When mammals like mice came along, the lizard brain didn't go away. It simply became the brain stem, which is perched on top of the spine, Linden says.
Then evolution slapped more brain on top of the brain stem.
"It's like adding scoops to an ice cream cone," Linden says. "So if you imagine the lizard brain as a single-scoop ice cream cone, the way you make a mouse brain out of a lizard brain isn't to throw the cone and the first scoop away and start over and make a banana split — rather, it's to put a second scoop on top of the first scoop."
That second scoop gave mammals more memory and a wider range of emotions. It also allows a mouse to do things a lizard can't, like using experiences to anticipate danger instead of just responding to it.
To create the brain found in apes, Sherwood says, evolution added a third scoop. It allows apes to reason and live much more complicated lives than mice.

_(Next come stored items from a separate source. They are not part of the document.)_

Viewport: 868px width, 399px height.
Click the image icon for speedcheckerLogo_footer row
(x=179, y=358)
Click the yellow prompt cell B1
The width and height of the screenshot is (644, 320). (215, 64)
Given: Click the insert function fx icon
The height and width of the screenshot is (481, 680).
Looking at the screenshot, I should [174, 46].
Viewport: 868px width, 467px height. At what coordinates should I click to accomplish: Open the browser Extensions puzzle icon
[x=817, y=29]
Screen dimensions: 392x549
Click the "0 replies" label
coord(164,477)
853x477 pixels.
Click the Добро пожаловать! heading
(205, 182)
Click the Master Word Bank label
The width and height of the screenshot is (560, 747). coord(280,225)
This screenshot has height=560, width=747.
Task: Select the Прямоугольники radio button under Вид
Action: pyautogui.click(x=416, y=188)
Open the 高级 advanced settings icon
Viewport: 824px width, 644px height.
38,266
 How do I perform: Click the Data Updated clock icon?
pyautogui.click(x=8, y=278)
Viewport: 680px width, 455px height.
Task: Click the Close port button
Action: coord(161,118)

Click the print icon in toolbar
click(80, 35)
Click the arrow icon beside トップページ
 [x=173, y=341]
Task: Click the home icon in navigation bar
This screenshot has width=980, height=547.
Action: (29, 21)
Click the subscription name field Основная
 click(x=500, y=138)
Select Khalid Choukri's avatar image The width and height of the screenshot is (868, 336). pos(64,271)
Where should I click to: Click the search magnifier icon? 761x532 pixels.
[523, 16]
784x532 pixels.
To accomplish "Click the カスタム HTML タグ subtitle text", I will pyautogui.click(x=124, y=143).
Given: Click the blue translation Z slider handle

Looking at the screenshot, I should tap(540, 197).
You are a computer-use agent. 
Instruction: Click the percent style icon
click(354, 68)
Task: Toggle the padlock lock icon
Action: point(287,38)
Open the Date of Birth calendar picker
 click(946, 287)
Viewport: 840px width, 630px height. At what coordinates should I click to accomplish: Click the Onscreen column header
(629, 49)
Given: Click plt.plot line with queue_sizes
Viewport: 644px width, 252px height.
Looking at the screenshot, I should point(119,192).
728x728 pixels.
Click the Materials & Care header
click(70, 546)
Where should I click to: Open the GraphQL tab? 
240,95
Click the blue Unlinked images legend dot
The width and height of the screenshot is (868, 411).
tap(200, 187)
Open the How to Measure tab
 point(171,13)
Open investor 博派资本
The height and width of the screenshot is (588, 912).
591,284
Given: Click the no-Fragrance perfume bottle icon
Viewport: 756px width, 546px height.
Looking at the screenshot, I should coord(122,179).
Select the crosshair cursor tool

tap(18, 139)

"In these brains, you can find all of the very same parts that you would see in a human brain," Sherwood says. But there's a difference — the brain of an adult human is about three times the size of a gorilla brain.
The Cost Of A Big Brain
Much of the size difference appears after birth. The human brain continues to grow rapidly for the first five years after birth. It takes 20 years before all the circuits are laid out and connected up, Linden says.
"A miracle happens," he says. "You have enough neurons in this cortical circuit, massively interconnected, and somehow what emerges from that are these amazing human traits: The ability for me to know what you are thinking based on social cues that you give me, other forms of observational learning and high-level cognition."
In one sense, we've had to pay a heavy cost for our big, inefficient brains: Childbirth is difficult, childhood is long, and our brains consume 20 percent of the calories we eat.
But Linden says these adaptations turn out to have some surprising payoffs, like romantic love.
"If our neurons weren't such lousy processors and we didn't need 100 billion of them massively interconnected in order to make a clever brain out of such lousy parts, then we wouldn't have such a long childhood," Linden says.
And without that long childhood, he says, evolution wouldn't have equipped us with the force that bonds parents together to protect their children.
"We wouldn't have love," Linden says.